De terno, gravata e sapatos impecavelmente lustrados
Maria Antônia estranhou ao se deparar com a porta chaveada e, pela primeira vez em quase 15 anos, usou a cópia da chave que sempre lhe acompanhou. Mais surpresa ainda ficou ao não ver a mesa postada para o café que seu patrão fazia questão de tomar com ela pontualmente às 7 e 30.
Colou o ouvido à porta do quarto e ouviu a tevê ligada. Bateu e o chamou três vezes. Não obtendo resposta arriscou a maçaneta e surpreendeu-se ao constatar que a porta estava apenas encostada. Sem ar mesmo ficou ao ver o patrão deitado em sua cama, ereto, vestindo terno, gravata, sapatos e morto.
Maria Antônia revelou aos policiais que atenderam a ocorrência que o mesmo, já com 85 anos, não tomava medicamentos e caminhava seis km todo dia ao final da tarde. E não gostou do comentário irônico do policial: - Esse seguiu aquele ditado: “Viva cada dia como se fosse o último; um dia você acerta”.
Educado, de bom humor e sem parentes próximos, dizia seguidamente que “o ser humano é um animal imprevisível” quando ela lhe segredava problemas familiares e que “não devemos acreditar em tudo o que nos contam.”
E algumas perguntas não lhe saiam da cabeça.

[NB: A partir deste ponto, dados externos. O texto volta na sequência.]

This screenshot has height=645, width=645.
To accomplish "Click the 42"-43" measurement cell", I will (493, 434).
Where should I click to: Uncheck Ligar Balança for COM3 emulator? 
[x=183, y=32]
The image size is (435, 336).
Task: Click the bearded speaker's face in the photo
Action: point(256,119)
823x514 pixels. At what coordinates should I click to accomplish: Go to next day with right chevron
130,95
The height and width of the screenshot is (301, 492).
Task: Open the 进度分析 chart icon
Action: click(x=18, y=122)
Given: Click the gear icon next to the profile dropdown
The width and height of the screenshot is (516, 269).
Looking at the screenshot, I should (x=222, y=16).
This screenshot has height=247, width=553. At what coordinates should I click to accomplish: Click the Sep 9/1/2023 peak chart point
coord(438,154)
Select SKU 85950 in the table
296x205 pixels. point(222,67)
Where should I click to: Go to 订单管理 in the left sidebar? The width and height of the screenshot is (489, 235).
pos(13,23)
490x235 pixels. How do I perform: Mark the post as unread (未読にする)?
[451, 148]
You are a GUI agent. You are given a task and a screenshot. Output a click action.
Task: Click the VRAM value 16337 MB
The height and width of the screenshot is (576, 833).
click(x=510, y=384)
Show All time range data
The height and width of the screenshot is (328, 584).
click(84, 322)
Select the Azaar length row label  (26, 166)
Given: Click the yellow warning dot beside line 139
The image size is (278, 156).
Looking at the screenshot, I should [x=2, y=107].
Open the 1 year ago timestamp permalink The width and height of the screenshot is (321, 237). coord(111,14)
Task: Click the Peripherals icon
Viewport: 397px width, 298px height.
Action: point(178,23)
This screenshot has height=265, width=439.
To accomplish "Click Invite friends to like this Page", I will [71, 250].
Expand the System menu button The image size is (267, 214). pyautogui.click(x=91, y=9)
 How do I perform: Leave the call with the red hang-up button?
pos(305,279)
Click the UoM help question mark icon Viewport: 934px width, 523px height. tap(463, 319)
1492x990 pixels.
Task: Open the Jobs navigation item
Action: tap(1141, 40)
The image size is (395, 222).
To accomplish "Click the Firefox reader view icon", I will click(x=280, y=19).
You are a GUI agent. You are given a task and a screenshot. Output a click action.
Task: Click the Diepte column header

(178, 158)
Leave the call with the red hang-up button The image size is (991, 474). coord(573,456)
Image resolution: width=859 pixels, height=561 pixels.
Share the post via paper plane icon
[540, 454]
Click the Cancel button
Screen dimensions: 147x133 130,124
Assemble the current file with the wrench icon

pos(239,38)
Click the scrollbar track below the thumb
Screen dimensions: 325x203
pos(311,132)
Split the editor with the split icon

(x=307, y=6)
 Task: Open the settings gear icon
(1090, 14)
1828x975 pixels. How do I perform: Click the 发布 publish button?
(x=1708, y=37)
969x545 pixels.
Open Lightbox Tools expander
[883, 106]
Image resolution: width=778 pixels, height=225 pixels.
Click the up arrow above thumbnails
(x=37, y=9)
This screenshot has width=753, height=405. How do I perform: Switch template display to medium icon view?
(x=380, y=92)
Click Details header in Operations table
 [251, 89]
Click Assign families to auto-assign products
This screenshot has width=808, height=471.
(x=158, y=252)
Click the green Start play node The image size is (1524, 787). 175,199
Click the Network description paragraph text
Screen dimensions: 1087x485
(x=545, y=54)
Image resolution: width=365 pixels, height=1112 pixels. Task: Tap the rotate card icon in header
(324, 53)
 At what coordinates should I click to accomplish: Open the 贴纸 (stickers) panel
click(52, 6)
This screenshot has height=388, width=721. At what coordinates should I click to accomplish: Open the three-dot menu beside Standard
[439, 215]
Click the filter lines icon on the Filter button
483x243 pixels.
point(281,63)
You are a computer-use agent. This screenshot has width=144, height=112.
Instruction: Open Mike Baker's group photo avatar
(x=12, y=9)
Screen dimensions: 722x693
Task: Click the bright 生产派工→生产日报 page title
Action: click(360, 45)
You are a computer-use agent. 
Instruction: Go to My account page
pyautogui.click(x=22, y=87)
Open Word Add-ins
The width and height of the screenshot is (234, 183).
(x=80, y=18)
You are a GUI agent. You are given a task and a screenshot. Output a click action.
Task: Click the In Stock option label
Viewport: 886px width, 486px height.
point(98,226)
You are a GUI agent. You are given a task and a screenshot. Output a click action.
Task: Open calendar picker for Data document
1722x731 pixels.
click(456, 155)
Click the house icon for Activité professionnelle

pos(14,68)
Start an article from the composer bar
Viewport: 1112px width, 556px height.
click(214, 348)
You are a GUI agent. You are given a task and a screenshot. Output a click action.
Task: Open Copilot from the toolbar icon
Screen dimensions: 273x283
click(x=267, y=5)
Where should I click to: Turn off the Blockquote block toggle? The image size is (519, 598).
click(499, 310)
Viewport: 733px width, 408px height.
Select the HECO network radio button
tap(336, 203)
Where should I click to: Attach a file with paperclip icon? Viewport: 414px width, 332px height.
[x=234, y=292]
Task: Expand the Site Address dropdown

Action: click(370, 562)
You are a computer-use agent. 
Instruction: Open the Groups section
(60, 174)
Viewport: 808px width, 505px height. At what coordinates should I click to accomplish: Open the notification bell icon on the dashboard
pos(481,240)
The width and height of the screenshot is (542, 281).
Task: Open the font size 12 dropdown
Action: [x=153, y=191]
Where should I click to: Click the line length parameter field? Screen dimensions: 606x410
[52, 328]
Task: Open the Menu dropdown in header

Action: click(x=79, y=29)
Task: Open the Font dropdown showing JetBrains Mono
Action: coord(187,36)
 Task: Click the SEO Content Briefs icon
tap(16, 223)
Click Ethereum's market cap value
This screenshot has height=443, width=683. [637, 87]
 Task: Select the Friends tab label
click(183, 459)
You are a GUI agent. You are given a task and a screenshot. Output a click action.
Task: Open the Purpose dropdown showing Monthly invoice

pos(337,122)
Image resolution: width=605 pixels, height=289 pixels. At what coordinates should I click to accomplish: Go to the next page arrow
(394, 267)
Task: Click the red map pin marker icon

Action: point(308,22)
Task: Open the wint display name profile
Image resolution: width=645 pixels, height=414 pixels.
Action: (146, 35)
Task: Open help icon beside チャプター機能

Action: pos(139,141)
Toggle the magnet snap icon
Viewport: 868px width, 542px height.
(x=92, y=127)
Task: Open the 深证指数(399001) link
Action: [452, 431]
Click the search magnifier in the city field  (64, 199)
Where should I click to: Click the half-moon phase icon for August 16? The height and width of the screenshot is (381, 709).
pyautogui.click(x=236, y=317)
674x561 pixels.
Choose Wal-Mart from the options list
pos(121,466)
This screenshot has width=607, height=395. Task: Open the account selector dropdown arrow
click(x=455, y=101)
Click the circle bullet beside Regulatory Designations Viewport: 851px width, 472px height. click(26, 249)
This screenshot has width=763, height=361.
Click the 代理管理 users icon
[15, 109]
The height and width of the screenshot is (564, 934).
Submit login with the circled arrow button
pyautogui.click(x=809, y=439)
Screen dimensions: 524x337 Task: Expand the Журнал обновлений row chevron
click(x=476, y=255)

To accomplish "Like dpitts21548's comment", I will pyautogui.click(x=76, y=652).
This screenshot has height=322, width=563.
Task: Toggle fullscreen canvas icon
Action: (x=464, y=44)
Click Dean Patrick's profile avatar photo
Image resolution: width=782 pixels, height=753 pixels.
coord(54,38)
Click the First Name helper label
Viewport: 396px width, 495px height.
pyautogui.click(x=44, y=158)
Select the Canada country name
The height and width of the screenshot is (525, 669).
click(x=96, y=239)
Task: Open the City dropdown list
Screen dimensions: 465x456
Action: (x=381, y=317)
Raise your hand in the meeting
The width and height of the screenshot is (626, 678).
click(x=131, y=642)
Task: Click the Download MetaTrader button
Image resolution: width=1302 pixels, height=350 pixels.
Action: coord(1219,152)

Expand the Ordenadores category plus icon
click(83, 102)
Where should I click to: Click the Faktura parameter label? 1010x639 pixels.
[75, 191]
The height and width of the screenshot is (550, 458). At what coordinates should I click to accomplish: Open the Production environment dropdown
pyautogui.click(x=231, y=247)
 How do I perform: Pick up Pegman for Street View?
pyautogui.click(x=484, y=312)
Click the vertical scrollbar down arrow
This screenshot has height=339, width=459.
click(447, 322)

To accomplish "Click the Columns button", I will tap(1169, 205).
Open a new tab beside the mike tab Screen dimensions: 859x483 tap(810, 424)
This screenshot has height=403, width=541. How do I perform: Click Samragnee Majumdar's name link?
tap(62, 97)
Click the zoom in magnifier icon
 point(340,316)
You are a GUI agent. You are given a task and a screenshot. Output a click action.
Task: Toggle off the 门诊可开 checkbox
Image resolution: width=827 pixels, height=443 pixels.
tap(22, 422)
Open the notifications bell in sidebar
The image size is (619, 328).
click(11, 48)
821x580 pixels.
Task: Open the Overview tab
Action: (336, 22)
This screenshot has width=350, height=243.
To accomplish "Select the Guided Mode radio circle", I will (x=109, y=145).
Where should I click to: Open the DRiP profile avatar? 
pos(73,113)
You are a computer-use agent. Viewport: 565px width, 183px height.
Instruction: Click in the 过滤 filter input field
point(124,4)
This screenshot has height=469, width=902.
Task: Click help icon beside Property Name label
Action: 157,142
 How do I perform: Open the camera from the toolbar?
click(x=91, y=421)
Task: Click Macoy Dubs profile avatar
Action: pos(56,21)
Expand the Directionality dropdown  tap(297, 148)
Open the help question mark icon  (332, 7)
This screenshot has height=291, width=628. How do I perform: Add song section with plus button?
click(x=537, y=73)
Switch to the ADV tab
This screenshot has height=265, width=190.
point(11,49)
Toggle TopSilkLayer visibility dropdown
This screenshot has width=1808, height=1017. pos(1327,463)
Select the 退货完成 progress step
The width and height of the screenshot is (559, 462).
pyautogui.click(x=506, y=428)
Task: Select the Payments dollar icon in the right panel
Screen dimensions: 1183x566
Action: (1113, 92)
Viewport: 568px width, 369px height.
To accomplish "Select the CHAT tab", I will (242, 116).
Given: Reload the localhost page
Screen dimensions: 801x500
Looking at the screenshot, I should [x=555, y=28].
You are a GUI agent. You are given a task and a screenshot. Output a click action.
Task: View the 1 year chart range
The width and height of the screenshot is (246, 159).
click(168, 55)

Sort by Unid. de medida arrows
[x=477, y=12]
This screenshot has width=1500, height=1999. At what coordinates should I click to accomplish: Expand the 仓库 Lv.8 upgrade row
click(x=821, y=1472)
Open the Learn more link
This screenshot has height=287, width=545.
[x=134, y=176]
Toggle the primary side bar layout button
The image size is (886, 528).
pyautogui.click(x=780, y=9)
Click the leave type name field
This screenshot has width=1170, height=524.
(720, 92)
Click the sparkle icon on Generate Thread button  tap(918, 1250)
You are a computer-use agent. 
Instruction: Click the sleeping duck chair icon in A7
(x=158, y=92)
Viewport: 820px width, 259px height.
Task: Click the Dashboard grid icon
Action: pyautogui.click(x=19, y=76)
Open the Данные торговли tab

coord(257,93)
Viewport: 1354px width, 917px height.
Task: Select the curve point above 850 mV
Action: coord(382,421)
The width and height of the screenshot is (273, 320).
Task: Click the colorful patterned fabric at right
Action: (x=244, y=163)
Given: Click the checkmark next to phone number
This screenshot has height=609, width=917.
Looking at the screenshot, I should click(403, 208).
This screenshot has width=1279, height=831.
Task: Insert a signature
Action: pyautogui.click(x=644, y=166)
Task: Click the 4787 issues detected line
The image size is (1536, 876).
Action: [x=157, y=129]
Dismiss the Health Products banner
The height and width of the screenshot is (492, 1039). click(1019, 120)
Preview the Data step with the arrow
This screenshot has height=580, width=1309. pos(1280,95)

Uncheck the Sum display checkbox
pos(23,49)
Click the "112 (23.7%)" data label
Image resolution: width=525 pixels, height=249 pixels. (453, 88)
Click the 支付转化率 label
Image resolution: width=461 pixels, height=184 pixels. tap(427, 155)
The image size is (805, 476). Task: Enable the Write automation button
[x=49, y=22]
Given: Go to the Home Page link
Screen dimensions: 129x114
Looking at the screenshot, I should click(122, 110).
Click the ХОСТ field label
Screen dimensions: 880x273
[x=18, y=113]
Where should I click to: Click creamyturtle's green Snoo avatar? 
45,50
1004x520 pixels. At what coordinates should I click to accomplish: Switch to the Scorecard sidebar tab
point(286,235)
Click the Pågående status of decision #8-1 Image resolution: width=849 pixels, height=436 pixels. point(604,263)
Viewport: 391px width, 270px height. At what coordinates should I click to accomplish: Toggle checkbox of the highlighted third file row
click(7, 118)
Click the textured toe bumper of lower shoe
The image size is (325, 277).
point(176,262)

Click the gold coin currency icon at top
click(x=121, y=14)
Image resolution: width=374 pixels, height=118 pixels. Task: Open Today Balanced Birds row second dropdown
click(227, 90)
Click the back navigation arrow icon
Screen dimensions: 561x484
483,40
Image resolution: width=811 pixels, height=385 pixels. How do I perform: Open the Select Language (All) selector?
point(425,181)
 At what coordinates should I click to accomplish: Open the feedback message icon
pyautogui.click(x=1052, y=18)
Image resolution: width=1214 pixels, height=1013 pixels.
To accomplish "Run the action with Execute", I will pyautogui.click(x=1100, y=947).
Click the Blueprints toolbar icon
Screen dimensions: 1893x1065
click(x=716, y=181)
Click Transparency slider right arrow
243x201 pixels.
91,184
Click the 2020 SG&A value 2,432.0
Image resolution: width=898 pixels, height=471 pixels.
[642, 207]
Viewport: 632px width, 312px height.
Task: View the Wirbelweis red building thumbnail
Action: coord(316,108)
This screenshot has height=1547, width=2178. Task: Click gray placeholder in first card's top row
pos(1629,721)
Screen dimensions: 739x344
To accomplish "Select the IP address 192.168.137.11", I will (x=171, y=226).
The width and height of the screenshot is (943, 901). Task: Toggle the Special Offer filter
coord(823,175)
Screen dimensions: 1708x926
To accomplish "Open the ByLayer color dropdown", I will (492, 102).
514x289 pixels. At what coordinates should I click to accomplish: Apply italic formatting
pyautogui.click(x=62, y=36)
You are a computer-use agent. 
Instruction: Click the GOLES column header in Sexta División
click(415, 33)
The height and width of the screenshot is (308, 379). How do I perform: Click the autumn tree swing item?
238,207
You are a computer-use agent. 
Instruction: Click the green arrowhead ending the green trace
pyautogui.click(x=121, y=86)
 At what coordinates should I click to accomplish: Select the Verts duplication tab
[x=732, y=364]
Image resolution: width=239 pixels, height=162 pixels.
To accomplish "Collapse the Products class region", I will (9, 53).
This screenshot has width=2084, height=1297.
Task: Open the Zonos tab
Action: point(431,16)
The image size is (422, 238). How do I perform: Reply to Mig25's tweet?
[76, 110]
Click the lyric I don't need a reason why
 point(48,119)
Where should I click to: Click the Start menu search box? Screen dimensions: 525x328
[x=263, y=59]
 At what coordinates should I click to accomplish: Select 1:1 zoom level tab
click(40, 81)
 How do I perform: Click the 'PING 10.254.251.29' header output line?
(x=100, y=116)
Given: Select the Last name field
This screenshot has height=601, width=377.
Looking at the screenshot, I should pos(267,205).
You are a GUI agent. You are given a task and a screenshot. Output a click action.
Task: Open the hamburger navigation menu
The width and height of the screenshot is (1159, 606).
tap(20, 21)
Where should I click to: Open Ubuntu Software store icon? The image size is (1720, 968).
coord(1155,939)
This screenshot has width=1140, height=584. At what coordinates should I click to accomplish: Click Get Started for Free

Será que ele dormia toda noite vestido assim? Como nunca tinha visto aquele par de sapato e nem o terno amarrotado?
Semana passada Maria Antônia foi visitada pela pessoa que fazia a declaração do Imposto de Renda do patrão e lhe falou, assim por cima, que ela deveria comparecer ao seu escritório para tomar conhecimento do "testamento."
- Testamento? O que isso quer dizer? Seria alguma dívida de IPTU, luz, água? Mas ele nunca deixava atrasar... E se tiver alguma dívida, eu pago! Ele sempre foi muito bom pra mim. Pago sim. E que Deus o tenha.